Wear Proper Footwear
Having improper footwear can lead to injuries and problems that can affect your performance. When selecting a running shoe, it is important to:
- Pick shoes that provide cushioning and stability to your foot. This will provide good shock absorption.
- Try on shoes at the end of the day when your foot is the largest due to swelling. There should be plenty of room in the front of the shoe (toe box), so that your toes are not cramped.
- Replace running shoes when the tread wears out or the heels wear down.
- The most important aspect of any running shoe selection or even a regular walking shoe is that the heel must be at least one inch higher than the forefoot sole. Somewhere between 1 and 2 inches is mechanically the best. Running heel-toe in flat shoes is catastrophic for your feet and body.
Supplement Your Routine with Cross Training
Cross training can lead to a better performance as well as prevent injuries. Your feet are safer if you have proper posture and your muscles are united in working together to hit your stride. Mixing up your workout with a few activities including cycling, Zumba and yoga can decrease the wear and tear on your body as they work a variety of muscles. Exercises including yoga and Pilates help build core strength as well as flexibility and balance. Try high impact workouts such as swimming or cycling. These activities still provide the aerobic impact of running but you avoid the stress running puts on your feet. Running is repetitive. Breaking up your routine with cross training can help you from becoming burnt out and motivate you for your next run.

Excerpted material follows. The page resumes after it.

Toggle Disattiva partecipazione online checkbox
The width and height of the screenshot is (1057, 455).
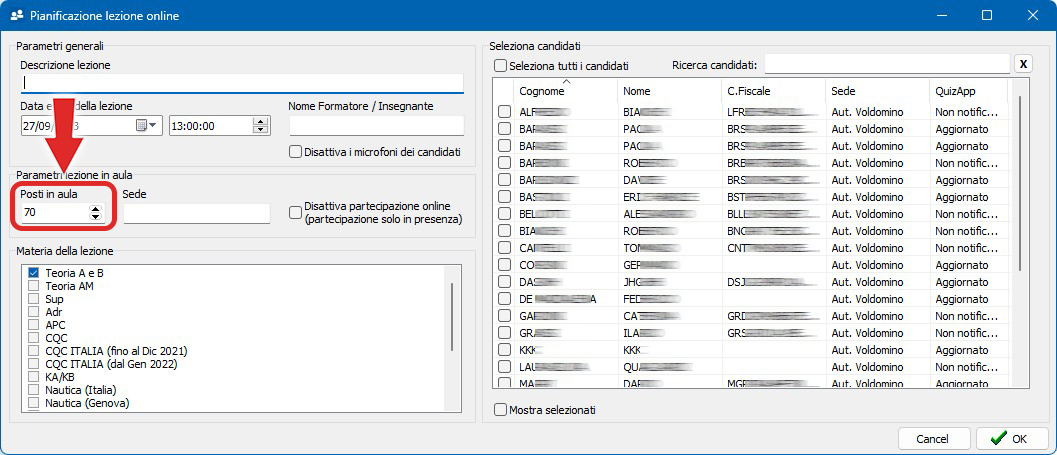pyautogui.click(x=295, y=212)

Warm Up and Stretch Properly to Prevent Injuries
During a 10-mile run, your feet will hit the ground 15,000 times, at a force of three to four times your body weight. All this pressure can cause sensitive tissue in the feet to become irritated or inflamed, which can lead plantar fasciitis. The plantar fascia is designed to absorb the high stresses and strains we place on our feet. Too much pressure can damage or tear the tissues, which causes inflammation and results in heel pain and stiffness. Proper strengthening and stretching in the lower leg, Achilles tendon and calf is best way to avoid or treat plantar fasciitis.